Television having turned the FA Cup into a three-day event, it was Arsenal who picked up their feet and high stepped into the last four. From League champions to dressage champions. Stroll on.

Blackburn and Sheffield United favoured the extended slog of the cross-country, and will be testing the pockets, not to mention the patience, of their followers with a replay after the most sterile of goalless draws.

By far the worst of the 80 matches I have seen this season left them to try again at Bramall Lane on 17 March when, if they can do no better, penalties will put everyone out of their misery. It might be better to put them down. They shoot horses, don't they?

Amazingly, ordeal by error appealed to some. Sheffield fans greeted the end of a non-event that produced just two worthwhile shots and one decent save with a joyful pitch invasion which would have been understandable had they been signalling their relief that the torment was over. Instead, they were merely confirming what most of us had suspected from the start.

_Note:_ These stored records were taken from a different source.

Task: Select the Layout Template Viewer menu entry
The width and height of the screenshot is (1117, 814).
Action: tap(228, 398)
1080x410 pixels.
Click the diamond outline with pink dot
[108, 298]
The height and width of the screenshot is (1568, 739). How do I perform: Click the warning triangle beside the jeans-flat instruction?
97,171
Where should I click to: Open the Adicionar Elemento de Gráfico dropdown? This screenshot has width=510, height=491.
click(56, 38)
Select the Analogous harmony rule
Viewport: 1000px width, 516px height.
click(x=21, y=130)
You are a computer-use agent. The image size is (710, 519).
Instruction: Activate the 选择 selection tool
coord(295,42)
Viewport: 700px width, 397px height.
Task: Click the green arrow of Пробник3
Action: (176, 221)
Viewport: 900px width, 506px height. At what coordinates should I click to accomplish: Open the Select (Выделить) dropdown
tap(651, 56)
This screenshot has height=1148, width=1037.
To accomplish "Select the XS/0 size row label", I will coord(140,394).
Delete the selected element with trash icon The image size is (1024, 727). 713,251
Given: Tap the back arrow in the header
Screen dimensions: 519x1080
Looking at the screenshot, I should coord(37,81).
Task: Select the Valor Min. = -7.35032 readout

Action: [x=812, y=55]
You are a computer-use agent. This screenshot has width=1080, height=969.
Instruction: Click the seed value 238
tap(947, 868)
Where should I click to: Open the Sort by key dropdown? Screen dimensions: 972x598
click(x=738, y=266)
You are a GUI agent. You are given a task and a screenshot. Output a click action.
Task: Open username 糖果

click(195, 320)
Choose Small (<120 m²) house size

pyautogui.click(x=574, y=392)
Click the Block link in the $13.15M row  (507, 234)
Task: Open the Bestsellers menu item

United had come for a draw, and got what they wanted.

At home they are a much more formidable proposition, and the odds now favour Bassett getting to the semi-finals for the first time.

Tedious though it was, the tie was further testimony to the alchemist's powers which saw Bassett's peers vote him their first manager of the year last season.

In the last round his tactical acumen saw a motley crew get the better of Manchester United, Ryan Giggs and all. On Saturday the Machiavellian 'Harry' was at it again, ensnaring the team that Jack bought with a five-man defence in which Jamie Hoyland was not so much sweeper as backstop.

Pretty it was not, but if Bassett's cut-price assortment overcome the millionaires in the replay, he will consider his methods fully vindicated. Whether any end justifies Saturday's means is a moot point, at best, but at least both sides were honest enough to admit that it had been turgid stuff, and happily consigned it to the mental dustbin.

The home fans, who paid good money to be bored rigid, may take a less sanguine view. Jack Walker certainly will. Blackburn's benevolent patron has stumped up pounds 12m to win things, not to go close, and is said to differ from Kenny Dalglish's view that 'the lads' will have had a good season, regardless of what happens in the next couple of months.

What seems increasingly likely to happen is that they will be left empty-handed. No longer in contention for the championship, their decline since losing Alan Shearer has been such that the two Sheffield teams, United and Wednesday, must be favoured to end their interest in the FA and Coca-Cola Cups.

Rovers' performance on Saturday was woefully short of imagination and variety. Faced with opponents preoccupied with defence, they were unable to find the width to outflank them or the subtlety to pick their way through the middle.

Roy Wegerle, whose flicks and feints had been Newcastle's undoing, was out of touch and no more than a peripheral figure, and Stuart Ripley, one of the most penetrative wingers in the country, was drawn inside too often to be effective.

Enough of all that. Miskick and rush scarcely merits serious analysis. 'Play football' came a plaintive cry towards the end of the first half - a despairing voice in a wilderness of dross.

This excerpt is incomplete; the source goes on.